O tribunal estabelece exceções para “atividades que envolvam riscos ao trabalhador, a seus colegas de trabalho ou a terceiros”. “Um exemplo disso é o que acontece com relação ao pessoal aeronáutico", diz a sentença, que no entanto esclarece que "igualmente, com relação a atividades que impliquem um menor risco, também pode-se exigir o cumprimento da proibição estabelecida na norma demandada, na medida em que seja do interesse legítimo do empregador que os trabalhadores prestem de maneira adequada os trabalhos contratados”. “Contudo, com relação a esses casos, não poderão ser tomadas medidas disciplinadoras se não ficar demonstrada por parte do empregador a incidência negativa que o consumo de substâncias psicoativas exerce sobre o cumprimento das obrigações dos trabalhadores”, conclui a sentença.
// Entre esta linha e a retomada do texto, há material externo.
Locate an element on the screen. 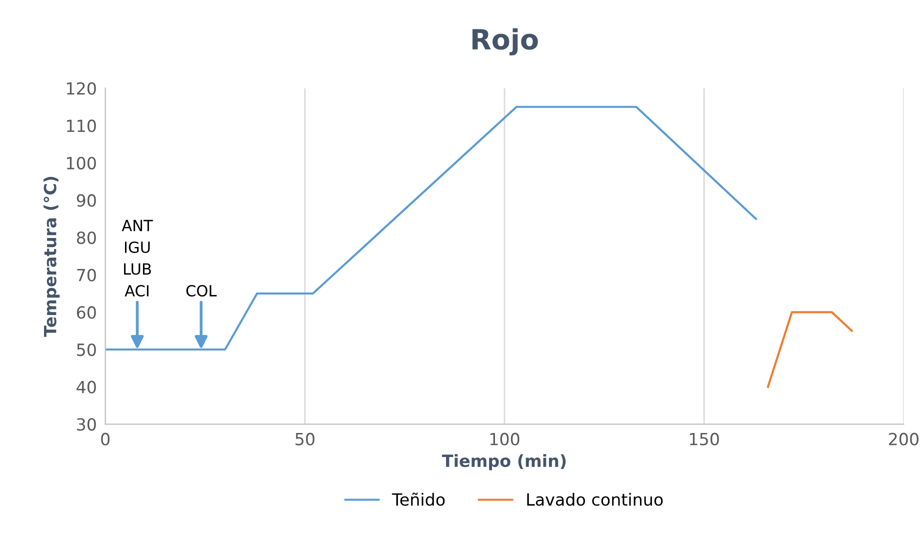  y-tick-label: 80 is located at coordinates (86, 238). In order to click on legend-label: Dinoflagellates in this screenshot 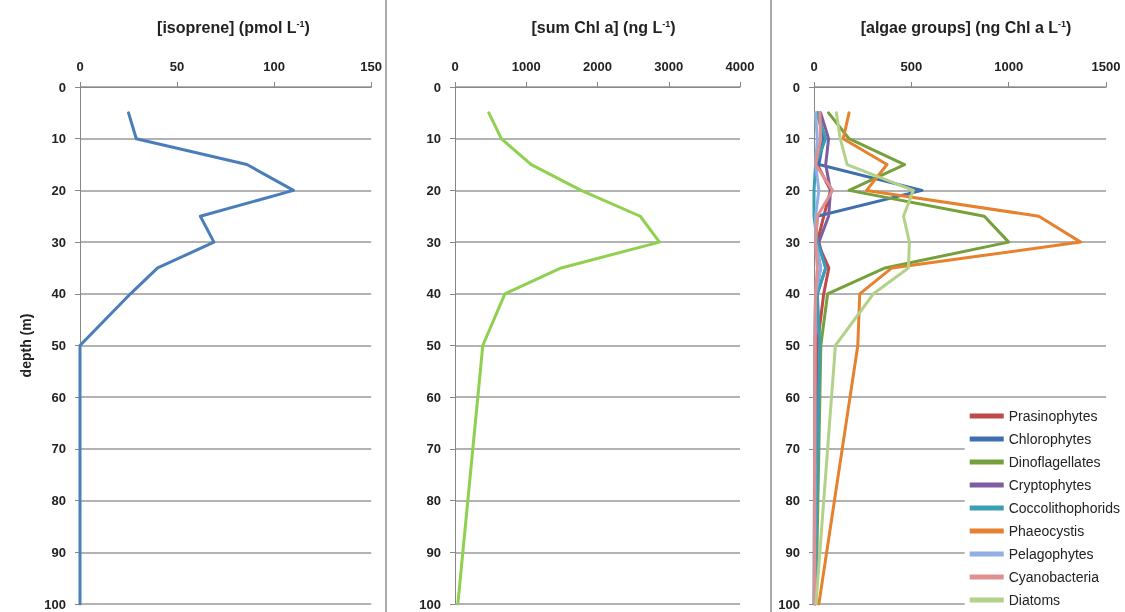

A sociedade colombiana, os especialistas e os políticos encontraram nessa decisão mais um motivo para polarização. Em conversa com o EL PAÍS, o constitucionalista Juan Manuel Charry defendeu a sentença argumentando que “o simples fato de estar sob os efeitos de uma substância não pode ser punível se não houver dano ou negligência de uma conduta”. Ele cita o clássico exemplo de um trabalhador que tome duas taças de vinho durante o almoço. “Não se pode sancionar alguém pela forma como é ou está, e sim pelo que faz”, diz.

Já Augusto Pérez, terapeuta e diretor da Corporação Novos Rumos, dedicada à pesquisa sobre dependências, discorda da decisão judicial, que para ele “tem consequências ruins para a sociedade”. Embora observe que a decisão não abrange só os casos de evidente embriaguez, ele a considera “perigosa para os próprios empregados”, já que estabelece um precedente duvidoso e dá “carta branca para que façam o que quiserem”.